◆ Written problem ◆
Please pick out each line in the entries below that contains the word "width" and copy those lines.

◆ Records for processing ◆
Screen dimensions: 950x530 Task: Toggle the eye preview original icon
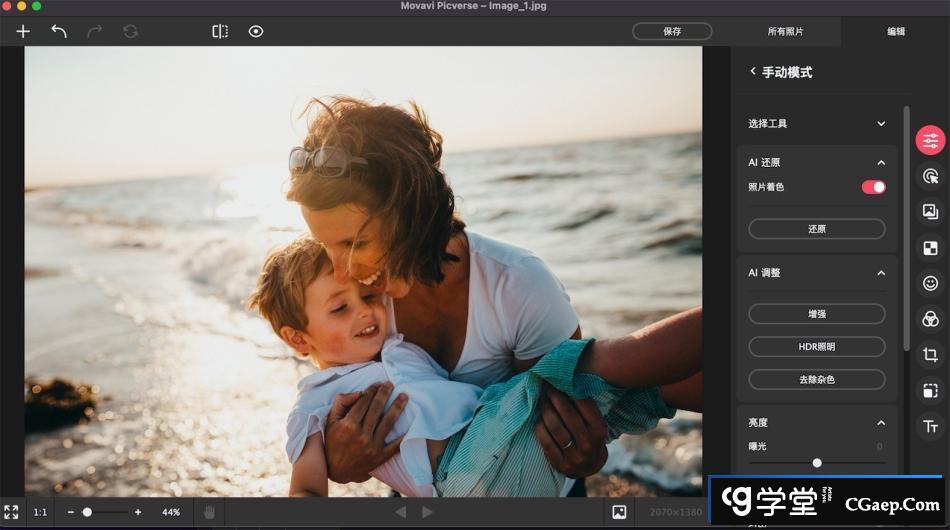coord(256,31)
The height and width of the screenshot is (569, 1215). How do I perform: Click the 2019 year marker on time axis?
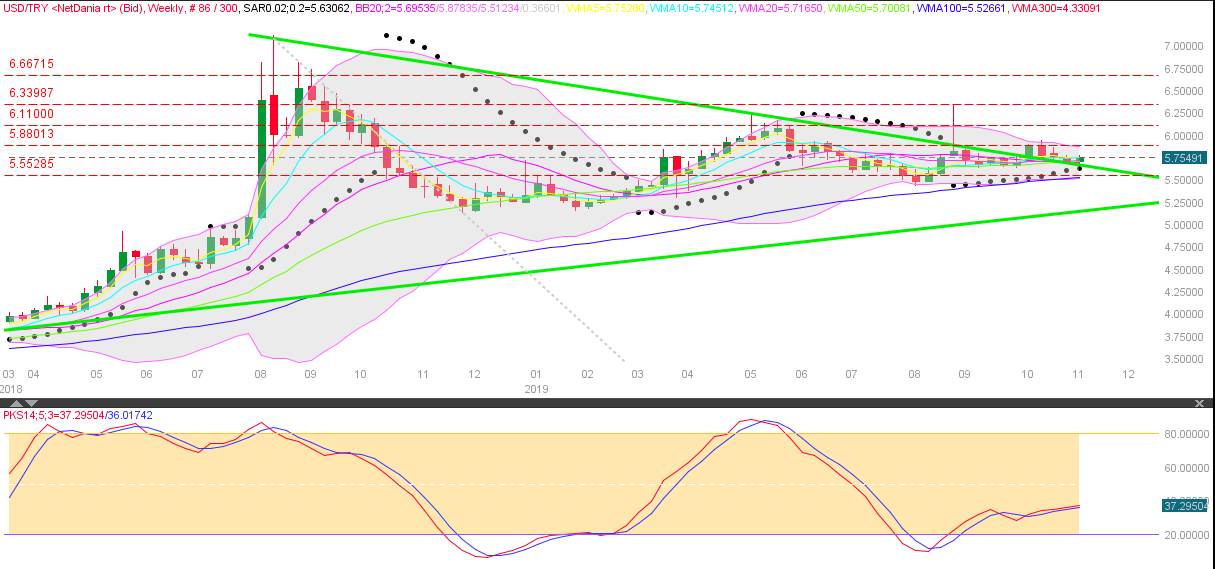coord(537,388)
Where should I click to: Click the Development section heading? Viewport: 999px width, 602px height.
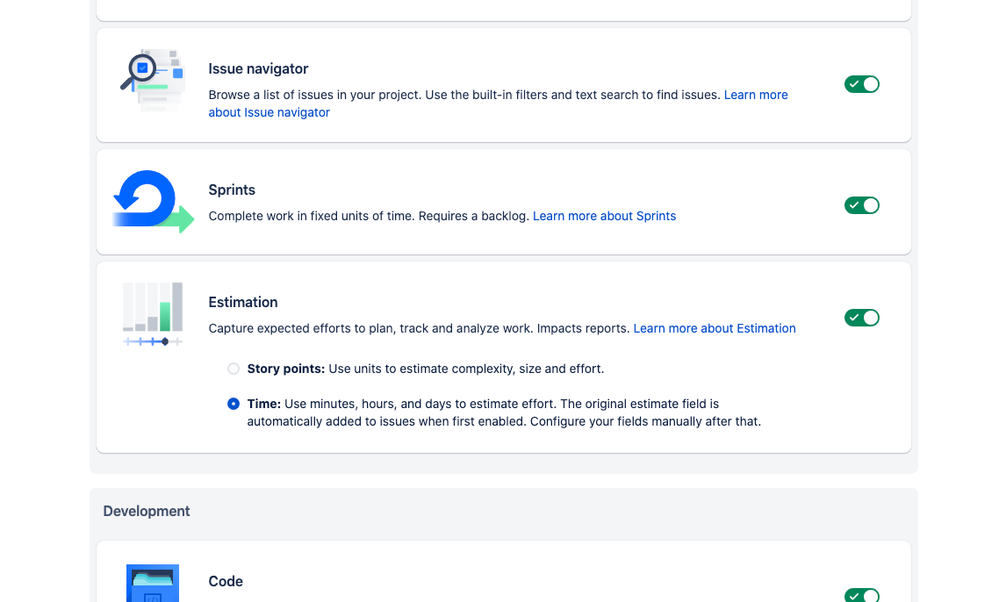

◆ Solution below ◆
The height and width of the screenshot is (569, 1215). How do I perform: Click the 2019 year marker on time axis?
Where should I click to: Click the Development section heading? Viewport: 999px width, 602px height.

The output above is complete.